» PROBLEM DESCRIPTION:
Copy out every line of the listing below, word for word and in the same order.

» MATERIAL SUPPLIED:

•••••

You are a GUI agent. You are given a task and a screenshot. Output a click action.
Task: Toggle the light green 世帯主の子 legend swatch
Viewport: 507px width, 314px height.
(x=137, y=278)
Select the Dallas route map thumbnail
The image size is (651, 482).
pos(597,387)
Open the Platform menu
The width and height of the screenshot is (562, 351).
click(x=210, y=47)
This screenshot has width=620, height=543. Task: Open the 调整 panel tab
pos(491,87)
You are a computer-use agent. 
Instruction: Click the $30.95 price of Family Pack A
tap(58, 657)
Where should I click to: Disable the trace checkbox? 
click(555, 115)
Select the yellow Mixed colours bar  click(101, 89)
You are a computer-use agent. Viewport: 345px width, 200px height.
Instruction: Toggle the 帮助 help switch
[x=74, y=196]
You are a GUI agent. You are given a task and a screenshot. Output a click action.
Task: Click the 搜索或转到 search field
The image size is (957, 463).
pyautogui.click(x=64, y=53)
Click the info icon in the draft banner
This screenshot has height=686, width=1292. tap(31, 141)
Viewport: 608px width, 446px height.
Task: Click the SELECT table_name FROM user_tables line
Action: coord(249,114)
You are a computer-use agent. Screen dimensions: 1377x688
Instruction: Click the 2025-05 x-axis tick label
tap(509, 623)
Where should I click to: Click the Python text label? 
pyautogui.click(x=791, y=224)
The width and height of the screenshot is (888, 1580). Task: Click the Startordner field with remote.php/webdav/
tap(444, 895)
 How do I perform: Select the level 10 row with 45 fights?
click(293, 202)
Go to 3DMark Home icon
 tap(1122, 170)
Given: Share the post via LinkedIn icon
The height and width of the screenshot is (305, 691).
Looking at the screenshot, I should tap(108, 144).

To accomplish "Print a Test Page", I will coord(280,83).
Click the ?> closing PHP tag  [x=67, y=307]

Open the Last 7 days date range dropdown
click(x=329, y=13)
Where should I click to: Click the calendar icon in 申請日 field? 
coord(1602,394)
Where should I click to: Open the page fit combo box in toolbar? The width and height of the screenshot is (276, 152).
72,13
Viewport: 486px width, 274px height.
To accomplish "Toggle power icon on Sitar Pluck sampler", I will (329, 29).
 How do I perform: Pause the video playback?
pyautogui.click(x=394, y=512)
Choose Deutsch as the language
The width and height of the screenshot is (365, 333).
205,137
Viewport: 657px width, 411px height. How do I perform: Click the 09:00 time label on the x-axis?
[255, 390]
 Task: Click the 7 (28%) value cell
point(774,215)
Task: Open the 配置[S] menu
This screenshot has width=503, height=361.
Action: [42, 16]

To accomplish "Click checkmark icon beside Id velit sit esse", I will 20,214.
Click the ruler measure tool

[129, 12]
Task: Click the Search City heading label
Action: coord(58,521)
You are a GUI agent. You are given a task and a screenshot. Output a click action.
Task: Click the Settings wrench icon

•••••

» THE COMPLETED TASK:
You are a GUI agent. You are given a task and a screenshot. Output a click action.
Task: Toggle the light green 世帯主の子 legend swatch
Viewport: 507px width, 314px height.
(x=137, y=278)
Select the Dallas route map thumbnail
The image size is (651, 482).
pos(597,387)
Open the Platform menu
The width and height of the screenshot is (562, 351).
click(x=210, y=47)
This screenshot has width=620, height=543. Task: Open the 调整 panel tab
pos(491,87)
You are a computer-use agent. 
Instruction: Click the $30.95 price of Family Pack A
tap(58, 657)
Where should I click to: Disable the trace checkbox? 
click(555, 115)
Select the yellow Mixed colours bar  click(101, 89)
You are a computer-use agent. Viewport: 345px width, 200px height.
Instruction: Toggle the 帮助 help switch
[x=74, y=196]
You are a GUI agent. You are given a task and a screenshot. Output a click action.
Task: Click the 搜索或转到 search field
The image size is (957, 463).
pyautogui.click(x=64, y=53)
Click the info icon in the draft banner
This screenshot has height=686, width=1292. tap(31, 141)
Viewport: 608px width, 446px height.
Task: Click the SELECT table_name FROM user_tables line
Action: coord(249,114)
You are a computer-use agent. Screen dimensions: 1377x688
Instruction: Click the 2025-05 x-axis tick label
tap(509, 623)
Where should I click to: Click the Python text label? 
pyautogui.click(x=791, y=224)
The width and height of the screenshot is (888, 1580). Task: Click the Startordner field with remote.php/webdav/
tap(444, 895)
 How do I perform: Select the level 10 row with 45 fights?
click(293, 202)
Go to 3DMark Home icon
 tap(1122, 170)
Given: Share the post via LinkedIn icon
The height and width of the screenshot is (305, 691).
Looking at the screenshot, I should tap(108, 144).

To accomplish "Print a Test Page", I will coord(280,83).
Click the ?> closing PHP tag  [x=67, y=307]

Open the Last 7 days date range dropdown
click(x=329, y=13)
Where should I click to: Click the calendar icon in 申請日 field? 
coord(1602,394)
Where should I click to: Open the page fit combo box in toolbar? The width and height of the screenshot is (276, 152).
72,13
Viewport: 486px width, 274px height.
To accomplish "Toggle power icon on Sitar Pluck sampler", I will (329, 29).
 How do I perform: Pause the video playback?
pyautogui.click(x=394, y=512)
Choose Deutsch as the language
The width and height of the screenshot is (365, 333).
205,137
Viewport: 657px width, 411px height. How do I perform: Click the 09:00 time label on the x-axis?
[255, 390]
 Task: Click the 7 (28%) value cell
point(774,215)
Task: Open the 配置[S] menu
This screenshot has width=503, height=361.
Action: [42, 16]

To accomplish "Click checkmark icon beside Id velit sit esse", I will 20,214.
Click the ruler measure tool

[129, 12]
Task: Click the Search City heading label
Action: coord(58,521)
You are a GUI agent. You are given a task and a screenshot. Output a click action.
Task: Click the Settings wrench icon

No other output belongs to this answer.